It is a stone found in the neighborhood of
Oxford, and very soon begins to crumble and decay superficially, when
exposed to the weather; so that twenty years do the work of a hundred, so
far as appearances go. If you strike one of the old walls with a stick,
a portion of it comes powdering down. The effect of this decay is very
picturesque, and is especially striking, I think, on edifices of classic
architecture, such as some of the Oxford colleges are, greatly enriching
the Grecian columns, which look so cold when the outlines are hard and
distinct. The Oxford people, however, are tired of this crumbly stone,
and when repairs are necessary, they use a more durable material, which
does not well assort with the antiquity into which it is intruded.

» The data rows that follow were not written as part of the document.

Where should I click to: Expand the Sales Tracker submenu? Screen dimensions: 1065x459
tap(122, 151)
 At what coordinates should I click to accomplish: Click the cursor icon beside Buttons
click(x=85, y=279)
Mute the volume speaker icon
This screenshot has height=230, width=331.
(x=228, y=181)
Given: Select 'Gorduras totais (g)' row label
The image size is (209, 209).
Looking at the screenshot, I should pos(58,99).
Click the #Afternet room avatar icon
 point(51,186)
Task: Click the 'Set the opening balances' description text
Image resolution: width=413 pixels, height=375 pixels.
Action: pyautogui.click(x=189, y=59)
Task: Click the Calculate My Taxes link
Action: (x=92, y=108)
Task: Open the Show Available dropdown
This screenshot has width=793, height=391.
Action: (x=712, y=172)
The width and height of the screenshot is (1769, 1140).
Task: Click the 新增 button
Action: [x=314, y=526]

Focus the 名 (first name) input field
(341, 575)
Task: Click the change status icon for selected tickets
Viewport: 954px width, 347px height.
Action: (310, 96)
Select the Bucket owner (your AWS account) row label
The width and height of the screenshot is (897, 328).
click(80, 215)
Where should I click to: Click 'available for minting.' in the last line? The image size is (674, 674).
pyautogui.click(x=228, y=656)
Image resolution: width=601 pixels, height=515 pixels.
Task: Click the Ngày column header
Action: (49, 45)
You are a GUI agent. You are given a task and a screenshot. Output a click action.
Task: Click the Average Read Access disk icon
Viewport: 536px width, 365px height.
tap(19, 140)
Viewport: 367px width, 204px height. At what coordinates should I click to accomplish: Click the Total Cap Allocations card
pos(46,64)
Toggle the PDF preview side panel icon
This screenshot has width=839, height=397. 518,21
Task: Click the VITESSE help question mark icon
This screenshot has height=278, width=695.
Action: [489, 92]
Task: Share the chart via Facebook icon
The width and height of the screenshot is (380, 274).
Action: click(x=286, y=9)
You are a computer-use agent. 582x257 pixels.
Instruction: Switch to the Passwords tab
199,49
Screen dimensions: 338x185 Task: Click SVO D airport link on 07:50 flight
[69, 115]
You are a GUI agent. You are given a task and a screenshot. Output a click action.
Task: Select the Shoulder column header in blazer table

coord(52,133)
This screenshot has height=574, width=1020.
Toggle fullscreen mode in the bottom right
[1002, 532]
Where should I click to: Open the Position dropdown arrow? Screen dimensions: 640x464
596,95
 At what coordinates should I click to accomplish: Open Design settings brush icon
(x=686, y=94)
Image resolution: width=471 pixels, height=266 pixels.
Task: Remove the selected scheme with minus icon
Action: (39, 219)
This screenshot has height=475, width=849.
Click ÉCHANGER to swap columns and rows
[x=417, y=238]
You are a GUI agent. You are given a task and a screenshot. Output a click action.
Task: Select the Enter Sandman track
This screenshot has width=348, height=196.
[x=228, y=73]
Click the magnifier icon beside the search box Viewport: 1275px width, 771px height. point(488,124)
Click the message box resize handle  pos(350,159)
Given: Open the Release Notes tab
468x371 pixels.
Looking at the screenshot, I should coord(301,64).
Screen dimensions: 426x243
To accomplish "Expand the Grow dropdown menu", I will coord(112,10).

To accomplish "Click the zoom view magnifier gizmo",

Mr. E------ showed us the library of Merton College. It occupies two
sides of an old building, and has a very delightful fragrance of ancient
books. The halls containing it are vaulted, and roofed with oak, not
carved and ornamented, but laid flat, so that they look very like a grand
and spacious old garret. All along, there is a row of alcoves on each
side, with rude benches and reading-desks, in the simplest style, and
nobody knows how old. The books look as old as the building. The more
valuable were formerly chained to the bookcases; and a few of them have
not yet broken their chains. It was a good emblem of the dark and
monkish ages, when learning was imprisoned in their cloisters, and
chained in their libraries, in the days when the schoolmaster had not yet
gone abroad.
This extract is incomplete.